CBCNEWS… A 34-year-old man accused of being one of the conspirators in the “Toronto 18” terrorist bomb plot pleaded not guilty Monday as his trial began.
Shareef Abdelhaleem, a computer engineer, is charged with participating in a terrorist group and intending to cause an explosion. He is being tried by a judge, without a jury in a Brampton, Ont., courtroom.
Abdelhaleem and 17 others were arrested in 2006 and accused of plotting to detonate bombs at several targets in Ontario, including the CN Tower, the Toronto Stock Exchange and the office of the Canadian Security Intelligence Service, or CSIS.
Of those 18 people, five had their charges dropped or stayed, four pleaded guilty, one was found guilty and five are still awaiting trial.
The Crown alleged Abdelhaleem tried to buy ingredients to make explosives and exchanged cash with police informant Shaher Elsohemy as a down payment for ammonium nitrate, a fertilizer that can be used to make explosives.
----------
What you are asked to do |
Render into French the following sentence from the news report on the Toronto 18 trial above: "Shareef Abdelhaleem, a computer engineer, is charged with participating in a terrorist group and intending to cause an explosion."

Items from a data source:
----------
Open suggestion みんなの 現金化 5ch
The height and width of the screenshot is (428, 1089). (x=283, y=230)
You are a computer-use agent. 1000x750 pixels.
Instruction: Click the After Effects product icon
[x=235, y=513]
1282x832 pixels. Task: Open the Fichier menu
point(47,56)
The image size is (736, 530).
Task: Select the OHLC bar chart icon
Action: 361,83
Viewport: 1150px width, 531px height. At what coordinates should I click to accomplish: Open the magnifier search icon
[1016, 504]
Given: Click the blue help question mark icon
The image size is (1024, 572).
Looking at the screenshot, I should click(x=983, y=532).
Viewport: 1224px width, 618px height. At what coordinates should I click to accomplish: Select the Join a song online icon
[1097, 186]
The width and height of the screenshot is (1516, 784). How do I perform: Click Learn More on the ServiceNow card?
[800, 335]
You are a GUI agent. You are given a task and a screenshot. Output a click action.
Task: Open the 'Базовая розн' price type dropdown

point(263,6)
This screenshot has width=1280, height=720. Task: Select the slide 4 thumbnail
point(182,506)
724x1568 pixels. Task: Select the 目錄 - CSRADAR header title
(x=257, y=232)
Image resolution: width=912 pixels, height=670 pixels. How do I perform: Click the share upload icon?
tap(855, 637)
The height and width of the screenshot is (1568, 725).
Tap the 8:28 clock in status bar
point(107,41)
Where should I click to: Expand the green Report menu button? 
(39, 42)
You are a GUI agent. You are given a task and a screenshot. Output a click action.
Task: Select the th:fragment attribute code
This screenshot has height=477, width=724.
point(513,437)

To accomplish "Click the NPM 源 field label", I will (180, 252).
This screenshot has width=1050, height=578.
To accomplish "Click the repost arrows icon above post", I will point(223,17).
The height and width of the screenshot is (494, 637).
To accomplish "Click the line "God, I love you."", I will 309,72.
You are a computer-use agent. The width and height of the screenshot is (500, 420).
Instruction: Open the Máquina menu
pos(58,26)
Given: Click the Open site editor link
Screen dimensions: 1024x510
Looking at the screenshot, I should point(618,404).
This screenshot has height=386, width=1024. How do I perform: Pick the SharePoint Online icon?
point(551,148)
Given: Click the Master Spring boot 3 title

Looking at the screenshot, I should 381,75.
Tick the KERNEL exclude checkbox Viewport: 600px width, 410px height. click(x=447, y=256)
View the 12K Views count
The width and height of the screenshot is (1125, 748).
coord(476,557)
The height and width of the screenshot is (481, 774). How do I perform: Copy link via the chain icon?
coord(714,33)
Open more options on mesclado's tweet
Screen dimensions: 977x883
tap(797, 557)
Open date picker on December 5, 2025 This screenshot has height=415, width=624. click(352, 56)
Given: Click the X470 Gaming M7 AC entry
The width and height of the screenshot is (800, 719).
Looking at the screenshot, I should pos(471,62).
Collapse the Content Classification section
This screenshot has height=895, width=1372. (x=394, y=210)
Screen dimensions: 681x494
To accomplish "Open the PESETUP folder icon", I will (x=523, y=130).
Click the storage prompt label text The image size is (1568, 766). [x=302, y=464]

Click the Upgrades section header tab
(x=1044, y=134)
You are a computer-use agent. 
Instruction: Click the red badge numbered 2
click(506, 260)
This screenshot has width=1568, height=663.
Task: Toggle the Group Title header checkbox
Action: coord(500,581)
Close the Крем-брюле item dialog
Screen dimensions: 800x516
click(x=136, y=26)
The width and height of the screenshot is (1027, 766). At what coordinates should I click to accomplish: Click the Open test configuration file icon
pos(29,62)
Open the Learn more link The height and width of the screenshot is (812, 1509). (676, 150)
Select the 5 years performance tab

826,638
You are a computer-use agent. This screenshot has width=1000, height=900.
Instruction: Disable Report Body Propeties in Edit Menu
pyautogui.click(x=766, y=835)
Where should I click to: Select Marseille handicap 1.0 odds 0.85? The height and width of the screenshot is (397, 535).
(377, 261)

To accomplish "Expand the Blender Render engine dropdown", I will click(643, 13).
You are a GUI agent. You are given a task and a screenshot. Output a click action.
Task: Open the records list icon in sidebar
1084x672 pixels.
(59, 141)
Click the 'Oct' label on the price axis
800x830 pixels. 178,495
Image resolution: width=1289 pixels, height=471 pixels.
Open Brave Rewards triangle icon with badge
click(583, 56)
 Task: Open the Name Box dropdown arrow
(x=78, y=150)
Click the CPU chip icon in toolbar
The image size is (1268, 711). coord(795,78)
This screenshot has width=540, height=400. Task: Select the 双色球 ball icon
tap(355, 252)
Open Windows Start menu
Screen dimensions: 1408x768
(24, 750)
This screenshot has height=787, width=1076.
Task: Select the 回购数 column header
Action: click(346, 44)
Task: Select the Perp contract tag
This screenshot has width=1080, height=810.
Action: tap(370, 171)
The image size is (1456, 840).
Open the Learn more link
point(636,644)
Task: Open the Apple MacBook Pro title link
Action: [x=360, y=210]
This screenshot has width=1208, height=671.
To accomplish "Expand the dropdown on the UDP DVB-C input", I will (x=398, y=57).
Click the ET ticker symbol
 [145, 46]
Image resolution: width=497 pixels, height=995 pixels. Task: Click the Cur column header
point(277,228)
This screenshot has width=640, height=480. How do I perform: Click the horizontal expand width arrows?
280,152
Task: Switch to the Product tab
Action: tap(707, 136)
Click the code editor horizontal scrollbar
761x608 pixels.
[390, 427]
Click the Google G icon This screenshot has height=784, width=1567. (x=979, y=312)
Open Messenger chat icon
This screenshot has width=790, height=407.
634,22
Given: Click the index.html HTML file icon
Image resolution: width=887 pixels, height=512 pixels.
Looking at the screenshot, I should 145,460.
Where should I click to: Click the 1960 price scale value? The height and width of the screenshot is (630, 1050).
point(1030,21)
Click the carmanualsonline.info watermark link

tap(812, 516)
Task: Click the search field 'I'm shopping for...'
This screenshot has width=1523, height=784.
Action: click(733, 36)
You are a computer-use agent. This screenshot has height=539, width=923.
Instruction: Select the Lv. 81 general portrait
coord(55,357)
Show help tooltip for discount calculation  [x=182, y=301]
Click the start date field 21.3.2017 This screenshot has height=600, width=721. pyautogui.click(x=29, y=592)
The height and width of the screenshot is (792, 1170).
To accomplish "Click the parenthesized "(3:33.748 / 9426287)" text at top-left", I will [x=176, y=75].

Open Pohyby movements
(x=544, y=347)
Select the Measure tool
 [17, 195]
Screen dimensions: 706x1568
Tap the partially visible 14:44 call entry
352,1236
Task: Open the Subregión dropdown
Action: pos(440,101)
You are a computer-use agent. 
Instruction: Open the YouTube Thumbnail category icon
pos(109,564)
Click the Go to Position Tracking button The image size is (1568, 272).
----------
Finished exercise |
Shareef Abdelhaleem, ingénieur en informatique, est accusé d'avoir participé à un groupe terroriste et d'avoir eu l'intention de causer une explosion.